From Hawaii, he moved on to Tasmania in 1954, in order to exploit the ionospheric transparency associated with the south magnetic pole. While radio astronomers in the rest of the world were exploiting the newly emerging microwave technology to move to shorter and shorter wavelengths, Grote, characteristically departing from conventional ``wisdom," concentrated on the extremely long wavelengths. Working with Bill Ellis at the University of Tasmania, Reber designed and built a series of arrays to study Galactic radio emission and absorption at wavelengths of a few hundred meters. Following several years spent at the CSIRO Ionospheric Prediction Service, Grote moved from Hobart to Bothwell, in central Tasmania, where he designed and built an energy efficient home and where he lived for many years and made good friends.

With the growing importance after WWII of the contributions being made throughout the world by radio astronomy, Reber's pioneering studies ultimately became widely recognized. In 1961 he received the Cresson Prize from the Franklin Institute and in 1962, an honorary Doctor of Science degree from Ohio State University. He also received the AAS Russell Lecture Prize and the Bruce Medal of the Astronomical Society of the Pacific. Throughout his life, he had a strong interest in political and social issues.
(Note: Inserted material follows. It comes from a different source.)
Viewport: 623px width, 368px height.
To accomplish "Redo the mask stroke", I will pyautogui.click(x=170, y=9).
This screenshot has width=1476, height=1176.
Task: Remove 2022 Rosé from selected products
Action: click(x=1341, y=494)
Writing to the Director of the NSF and the President of the NAS, he argued against big science and to reduce funding for large radio telescopes such as the VLA. Throughout his career, he questioned the ``big-bang" universe and authored a widely distributed paper on ``The Endless Boundless Universe." He was greatly concerned about the consequences of world population growth and preserving our natural resources, particularly the overuse of fossil fuels, which motivated his research on electric cars and consideration of increased use of sailing ships. He had no tolerance for scientific or other activities that did not meet his high standards but he was generous in giving recognition and praise to those whose work he admired. A college era friend recently described Grote as ``nervously energetic, enthusiastic, with a keen mind that went everywhere, an ever present, lively, sardonic, iconoclastic sense of humor, and strong opinions."

In addition to his pioneering work in radio astronomy, Reber also pursued and published research in a variety of fields ranging from radio circuitry and ionospheric physics to studies of cosmic rays, the atmosphere, archaeology and the growth of beans. He held a number of patents, including one for a radio sextant to ``shoot the sun" on cloudy days. Throughout most of his career, he worked as an amateur relying on his deep curiosity along with his imagination and skills as an electronics engineer combined with his persistent, forceful personality, and stubborn disregard for conventional opinion. At various times, he held guest appointments at the National Radio Astronomy Observatory, Ohio State University, the Australian Commonwealth Scientific and Industrial Research Organization and, starting in 1951, he also received generous support from the Research Corporation in New York. However, he valued his independence and was skeptical of the strings that would be attached to any institutional support. He was scornful of establishment science, with its ``self appointed pontiffs," but his achievements were ultimately widely recognized by professional astronomers. Reber's extraordinary achievements as an amateur were probably unique in 20th century science.